La tozudez humana con su negacionismo estúpido, la avaricia, el egoísmo y esa falta de sentido colectivo impide que tomemos real dimensión de la degradación del planeta entero
Todos los años la misma historia, y es que el cambio climático no viene sólo; los fríos intensos seguidos de calores sofocantes; la ventolera repentina, la sequía extrema, lluvias torrenciales, nieves extemporáneas… todo viene en el mismo combo.
Como la tozudez humana con su negacionismo estúpido, la avaricia, el egoísmo y esa falta de sentido colectivo que impide que tomemos real dimensión de la degradación del planeta entero.

Cuando el fuego avanza nadie tiene la culpa de que ardan los pastizales y el poco bosque que quedaba, igual que los escasos animales autóctonos; si el fuego se descontrola es por el viento y la sequía, los bomberos no dan abasto entre tantos focos dispersos.

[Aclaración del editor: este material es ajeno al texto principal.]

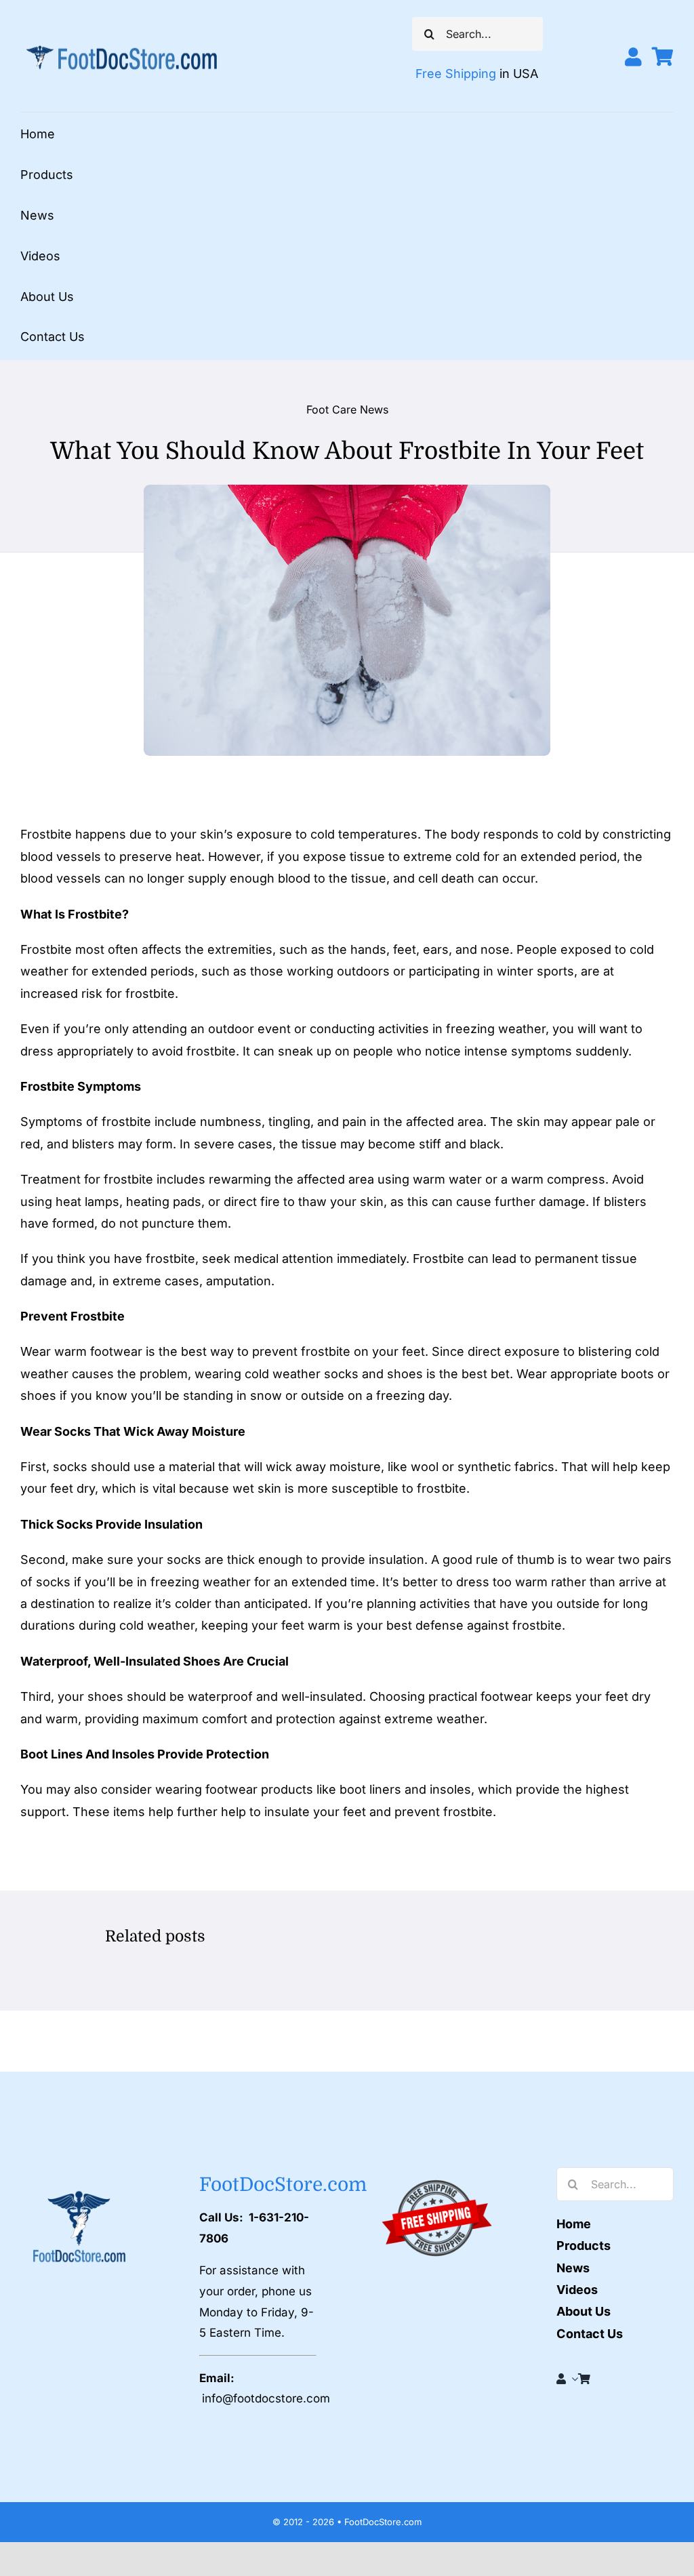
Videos (577, 2289)
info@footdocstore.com (266, 2398)
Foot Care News (347, 409)
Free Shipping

Cuando arden los campos y vemos fotos en las redes o se siente el humo en la ciudad, recién entonces nos acordamos que hicimos poco para evitarlo.
Así como el fuego se prendió solito nomás, una vez extinguido por la acción de los bomberos, nos olvidamos solitos nomás de la grave devastación que queda y que año a año se intensifica.
Qué decirle hoy a la Pacha Mama, chicos.
Pedirle perdón entre trago y trago de caña con ruda nunca será suficiente.